Entries shown
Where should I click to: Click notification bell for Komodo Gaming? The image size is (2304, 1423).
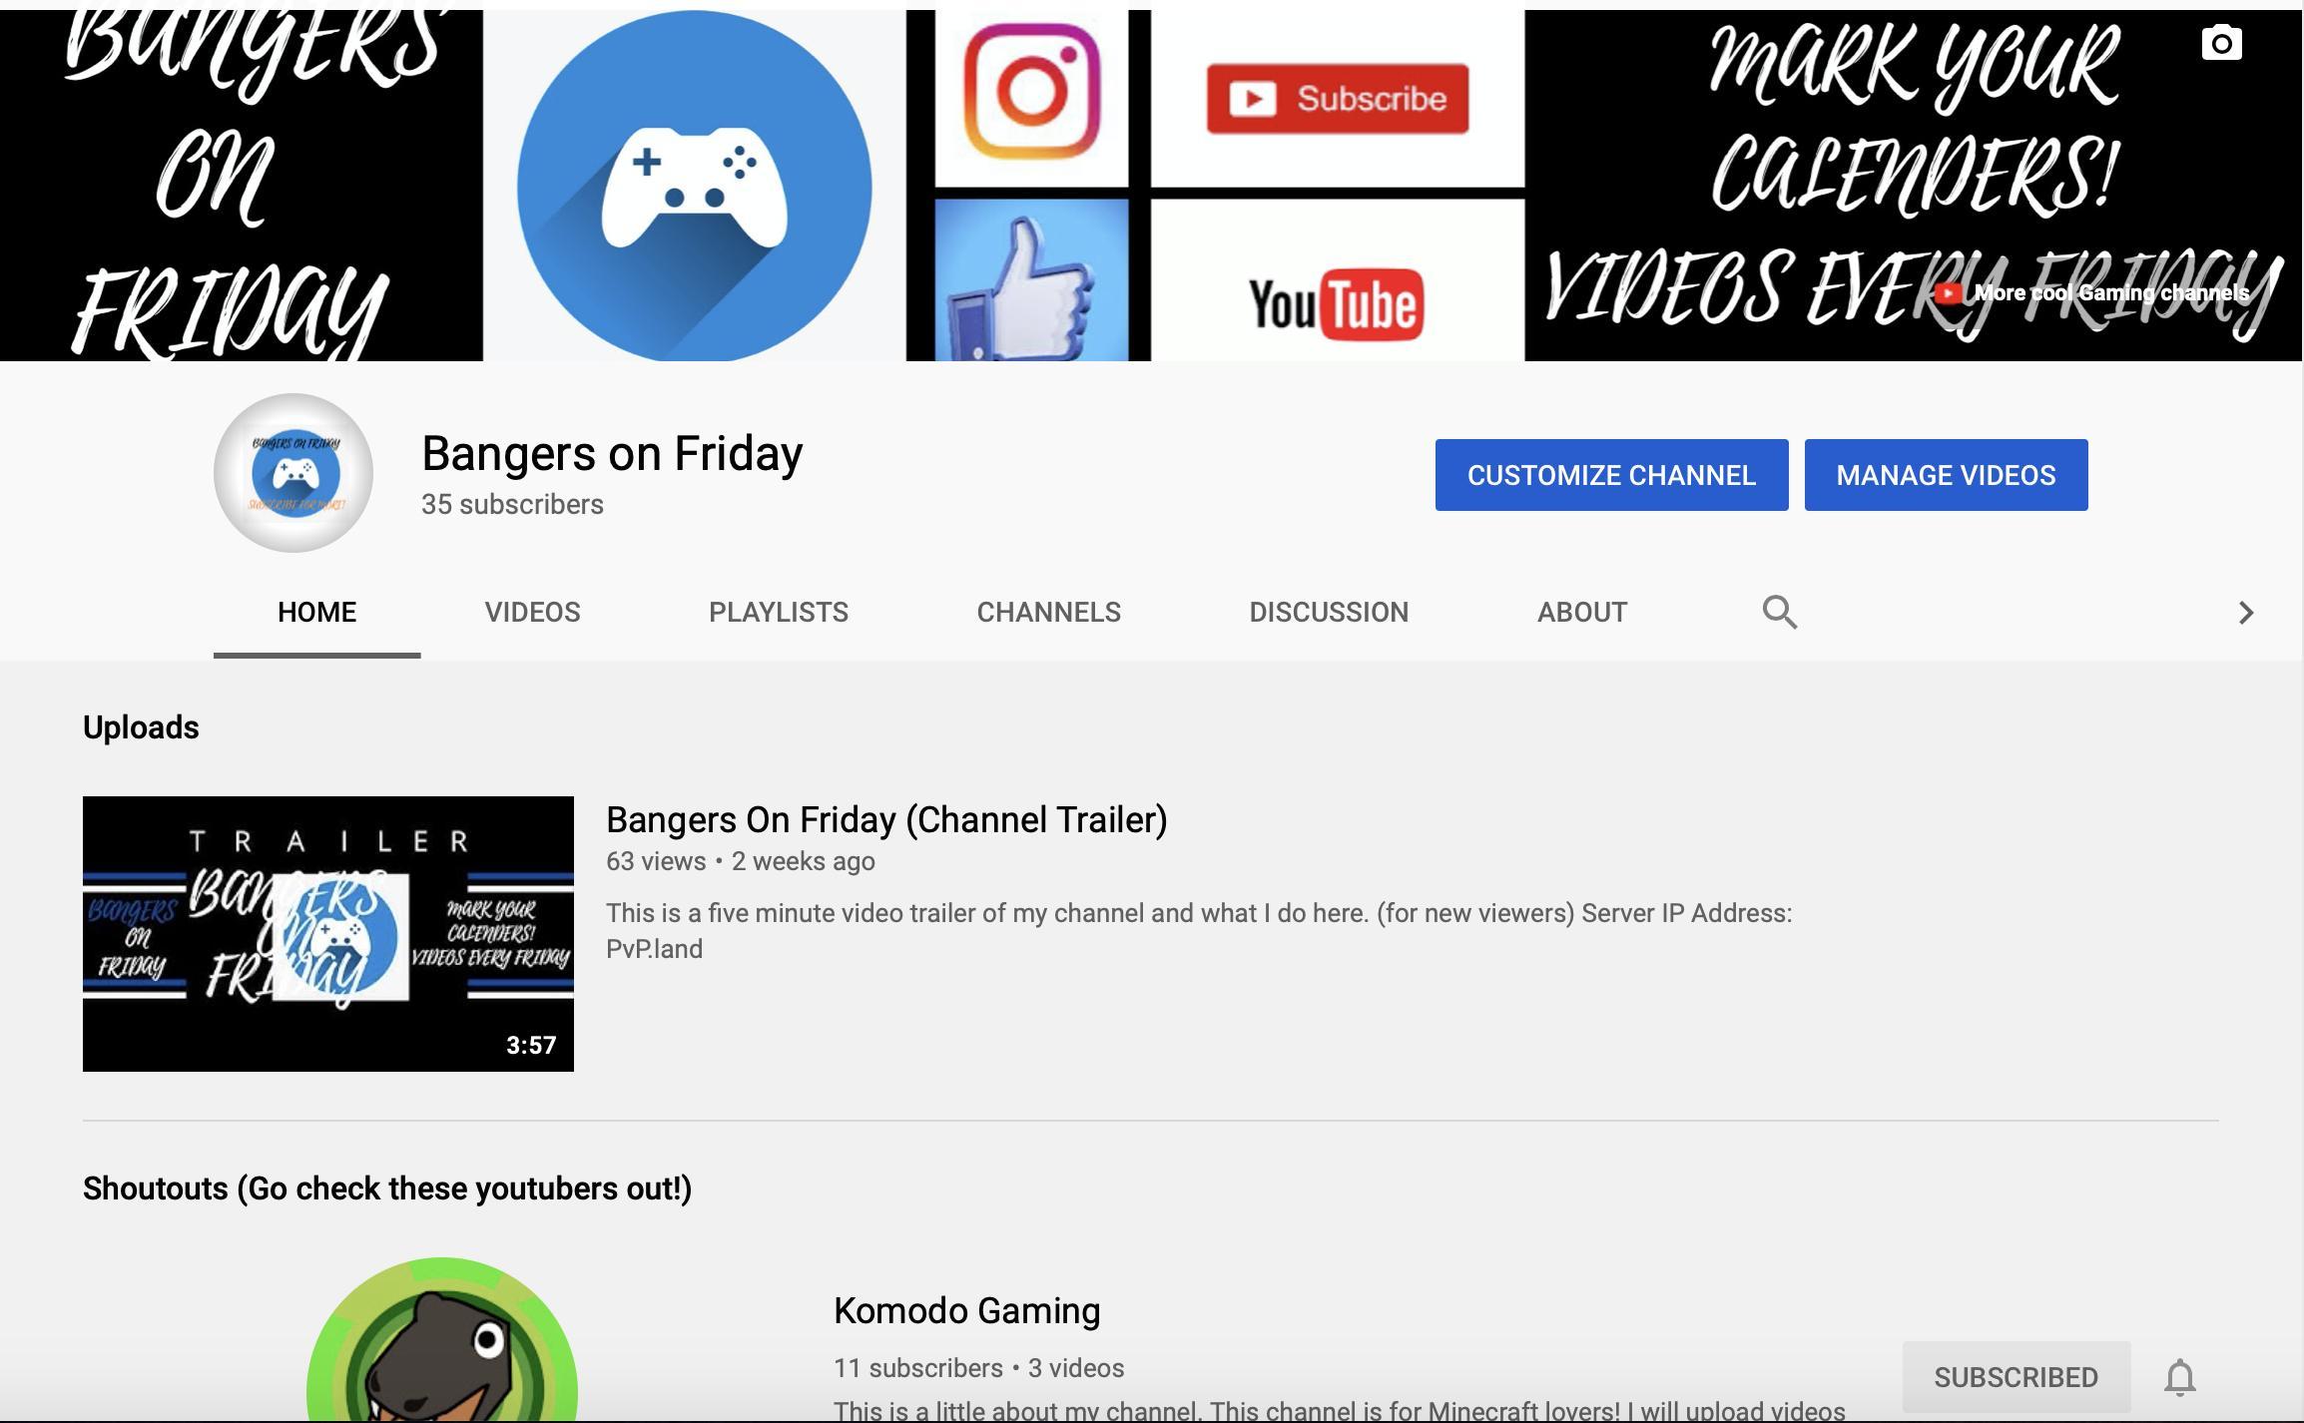(2179, 1377)
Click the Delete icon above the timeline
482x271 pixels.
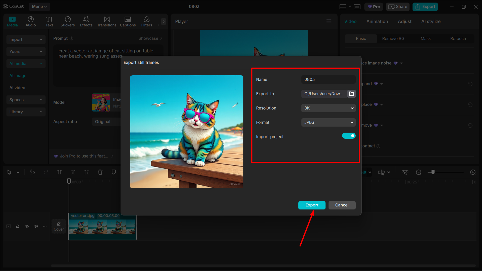coord(100,172)
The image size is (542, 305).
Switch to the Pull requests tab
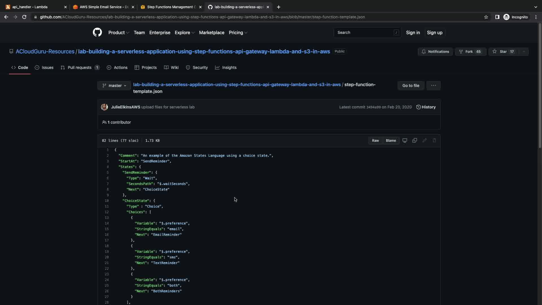click(x=80, y=68)
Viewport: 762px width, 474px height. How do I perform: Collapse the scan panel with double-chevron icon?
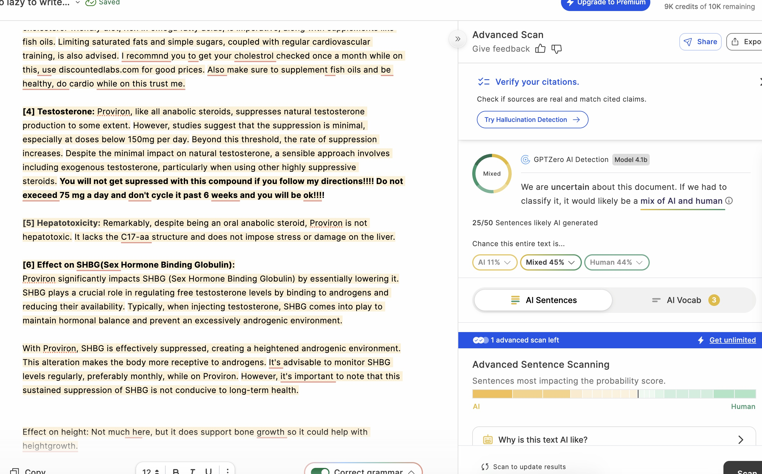click(x=458, y=39)
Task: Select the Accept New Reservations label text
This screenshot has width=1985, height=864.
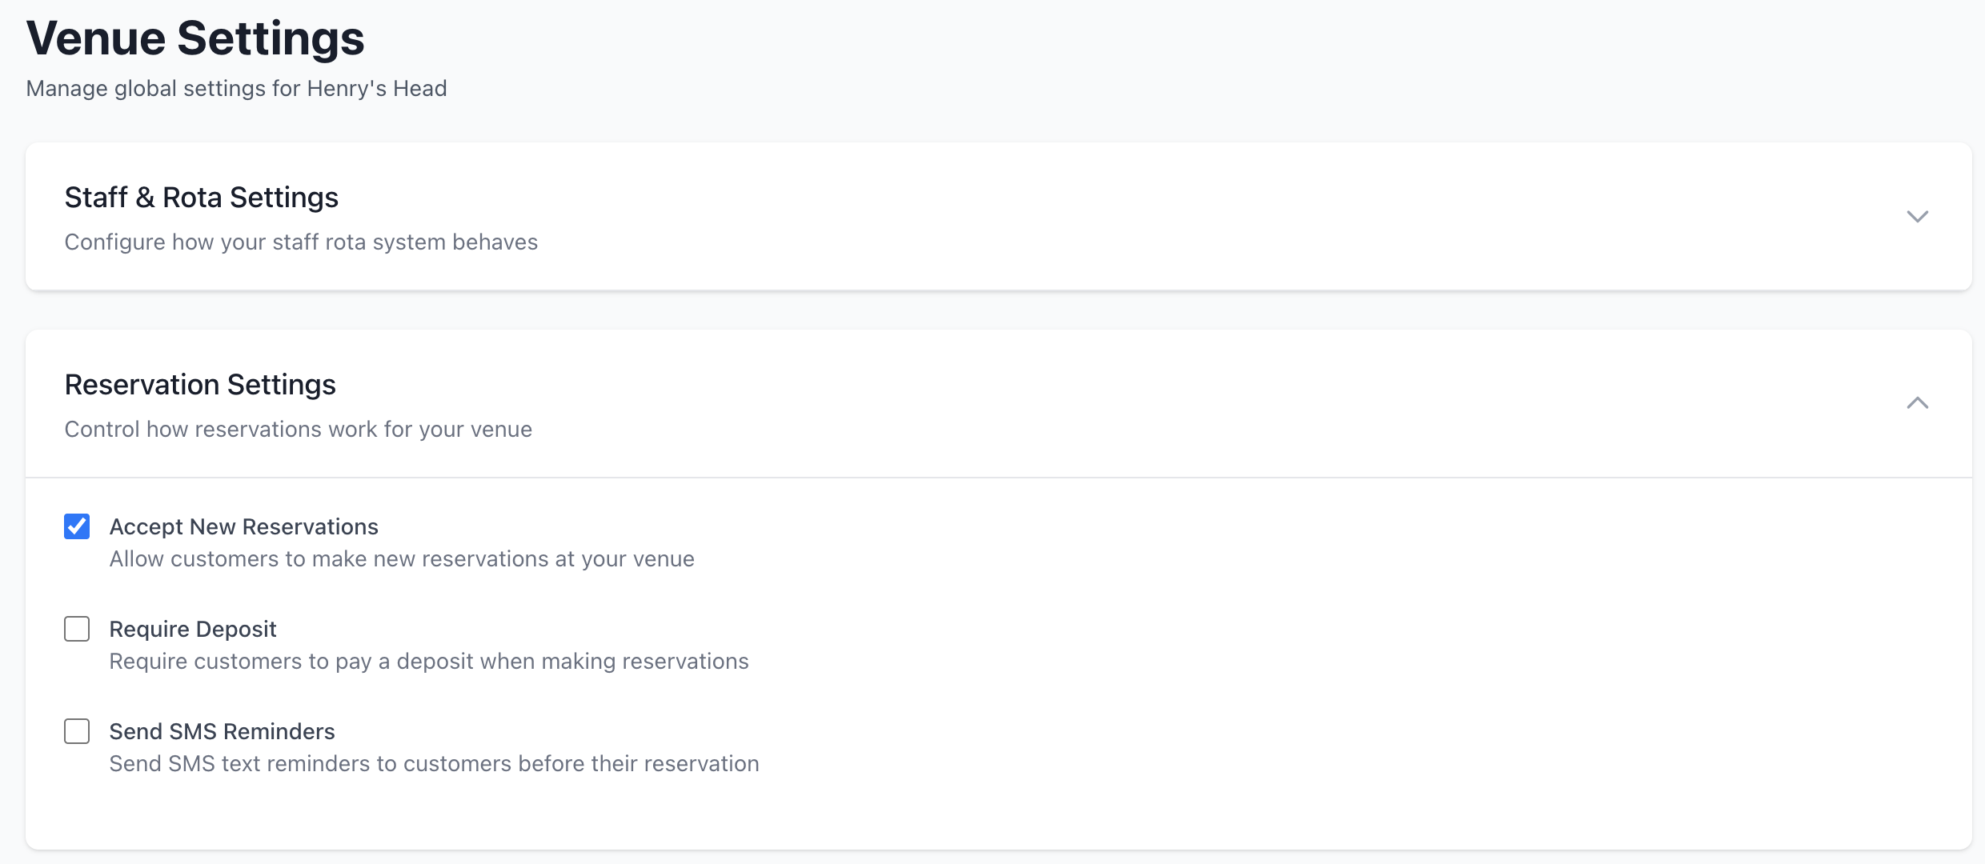Action: 243,526
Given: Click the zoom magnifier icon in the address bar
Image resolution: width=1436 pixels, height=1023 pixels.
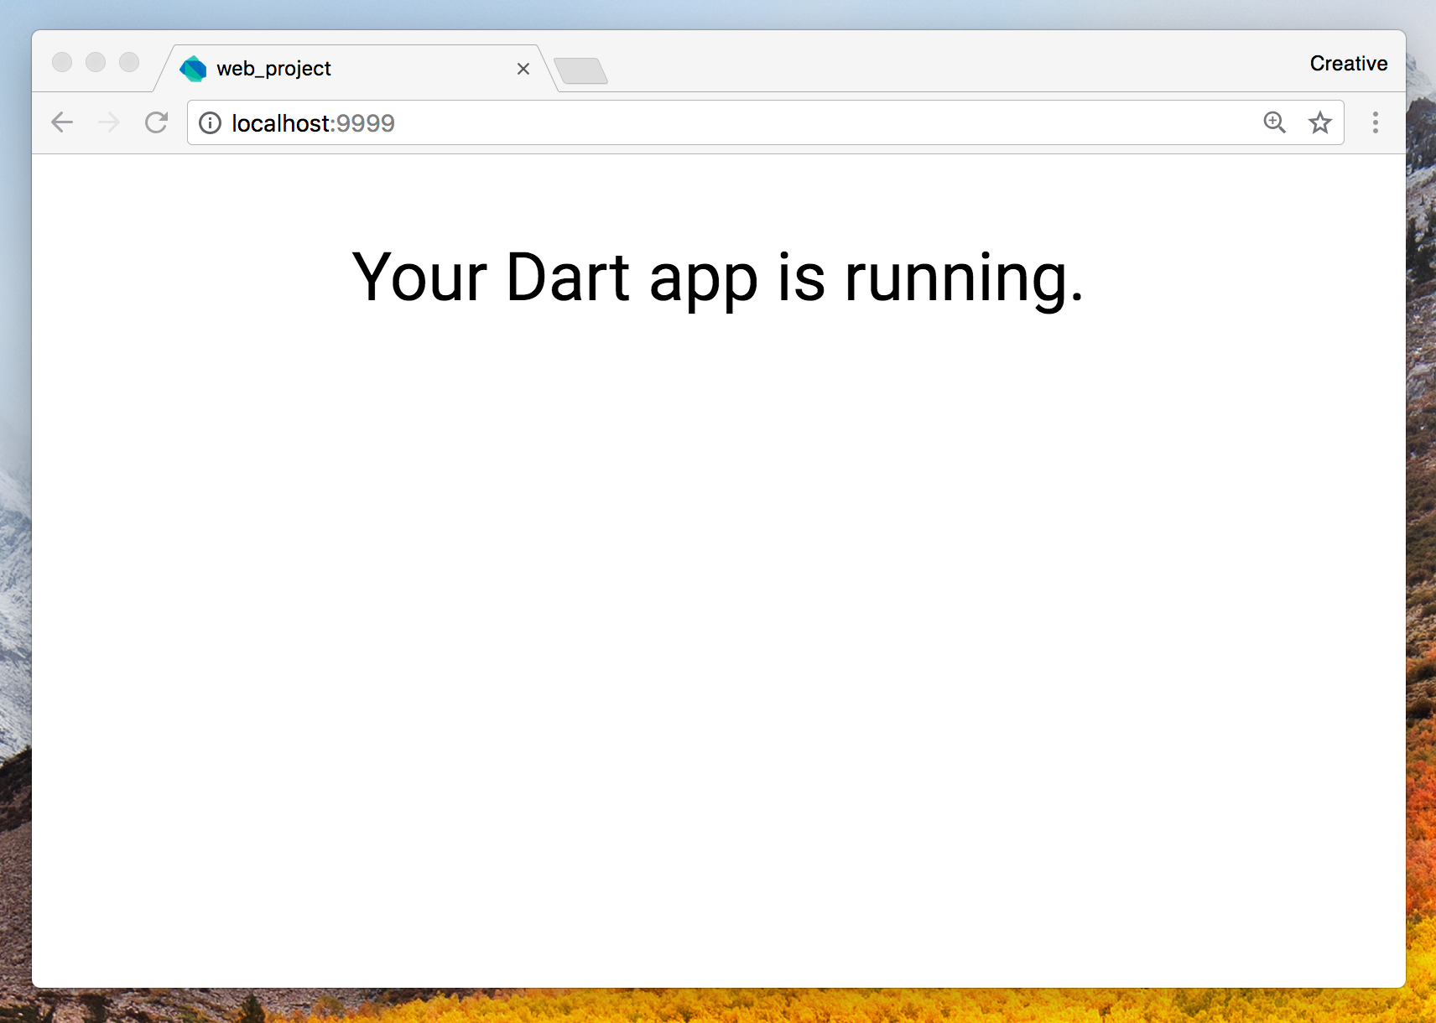Looking at the screenshot, I should pos(1274,122).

Work required
In the data above, find the line containing "Image resolution: width=1436", then output it and every later line exactly, without the pictures.

Exercise answer
Image resolution: width=1436 pixels, height=1023 pixels.
Looking at the screenshot, I should pos(1274,122).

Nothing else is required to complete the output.